Thank you so much for sharing your story today. I know that you would like to remain anonymous, and I greatly appreciate you reaching beyond your comfort zone to let others, who have left the Amish church, know that they are not alone.

What was your favorite memory during your time in the Amish community?

My favorite memory was all the fun I had as a child. Our life was very gentle and innocent. I had a pony, and my brothers and sisters were my very best friends. I loved working with my brothers outside, and they always treated me as if I were one of their favorite people.

You said that you lost your friends twice: once during a church split, and then again when you left. How old were you when the church split took place?

I was eleven when the first church split happened. I was too young to fully grasp what was going on, and could not understand why all my cousins and some of my friends were just taken from my life. It felt like I had experienced the death of most of my friends. It took me quite a while to make really close friends again, but it did happen. My family left the Amish when I was nineteen. Again, I lost pretty much every single friend I had, plus all of my cousins. I realized that day that I was only loved for the clothes I wore, and the religion I professed to believe in. I realized then that nobody except my own family loved me for me. It was my kapp, my dress, the pins in my halsduh (cape) that they loved.

How did this affect your growing up years?

I learned to walk away from relationships at the first sign of danger. And for a long time, I held almost everybody at arm’s length. I had a mindset that I was not worthy of any kind of real relationships until I met my husband, and after ten years of being married, he is convincing me that I am worth it to him.
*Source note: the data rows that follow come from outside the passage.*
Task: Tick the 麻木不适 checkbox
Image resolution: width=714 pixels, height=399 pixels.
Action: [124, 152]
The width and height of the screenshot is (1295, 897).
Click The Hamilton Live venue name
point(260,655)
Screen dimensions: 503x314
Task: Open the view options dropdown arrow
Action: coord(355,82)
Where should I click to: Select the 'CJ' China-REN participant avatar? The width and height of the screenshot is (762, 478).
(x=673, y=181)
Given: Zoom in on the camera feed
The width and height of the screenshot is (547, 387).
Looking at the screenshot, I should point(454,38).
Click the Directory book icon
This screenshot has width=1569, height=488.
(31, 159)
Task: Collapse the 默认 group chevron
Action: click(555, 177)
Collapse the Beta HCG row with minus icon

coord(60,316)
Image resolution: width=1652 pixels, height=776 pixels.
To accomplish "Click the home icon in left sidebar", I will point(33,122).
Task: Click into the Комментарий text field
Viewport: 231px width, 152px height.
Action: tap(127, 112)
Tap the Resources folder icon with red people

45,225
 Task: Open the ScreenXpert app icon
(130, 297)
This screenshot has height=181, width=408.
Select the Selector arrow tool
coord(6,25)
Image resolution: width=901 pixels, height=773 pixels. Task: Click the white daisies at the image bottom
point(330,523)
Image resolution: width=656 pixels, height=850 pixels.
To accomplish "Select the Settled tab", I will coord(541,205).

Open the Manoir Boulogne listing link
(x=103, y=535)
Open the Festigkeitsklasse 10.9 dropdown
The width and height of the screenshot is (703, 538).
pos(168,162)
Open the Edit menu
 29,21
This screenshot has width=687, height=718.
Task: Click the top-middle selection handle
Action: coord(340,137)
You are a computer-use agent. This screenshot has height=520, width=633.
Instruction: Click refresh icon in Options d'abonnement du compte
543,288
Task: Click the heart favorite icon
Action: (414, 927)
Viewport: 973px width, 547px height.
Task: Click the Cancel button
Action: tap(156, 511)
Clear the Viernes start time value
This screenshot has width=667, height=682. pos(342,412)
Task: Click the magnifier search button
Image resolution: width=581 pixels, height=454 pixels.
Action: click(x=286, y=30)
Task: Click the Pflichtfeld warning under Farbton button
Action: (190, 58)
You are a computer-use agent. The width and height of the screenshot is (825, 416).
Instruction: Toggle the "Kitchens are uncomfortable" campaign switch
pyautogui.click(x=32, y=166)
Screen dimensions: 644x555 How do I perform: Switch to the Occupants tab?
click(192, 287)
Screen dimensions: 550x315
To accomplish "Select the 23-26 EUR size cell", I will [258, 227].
Did you stay in the same area when you and your family left the community?

Yes, we did, although my parents’ families begged us to move to alleviate their shame. I know it would have been much easier for my parents to move, and it would have even eventually restored their relationships with their families, but they did not back down. And for that, I respect them enormously. It would have been a lot easier on us, too, if they had moved. But I think it would have taught us to give up, and that we do not do. We are not quitters. Not a single one of us.

How did the family still within the Amish church treat you when they saw you?

Sometimes my aunts would cry when they saw us. They would beg my parents to return to the fold. They would turn their backs in stores and quickly hurry away, pretending they had not seen us. They hurt my parents often, and for a while I became quite bitter about it. People said terrible things about my parents and told me they pitied me.

Have you since reconnected with those who have also left the Amish church?

Yes, I have. I have met many sweet ladies who have also walked away from the only way of life they have ever known. Some of them are still known in their communities as “the bad one,” but I see their lovely hearts which long after the Lord, and I wish that the people who loved them before would be able to see them now as they shine with the relief of forgiveness from the terrible burden of sin. My very own husband is one of these. But now when I hear from others, and even his own family of his old sin, I can just laugh with delight and I tell them they do not know the man I know!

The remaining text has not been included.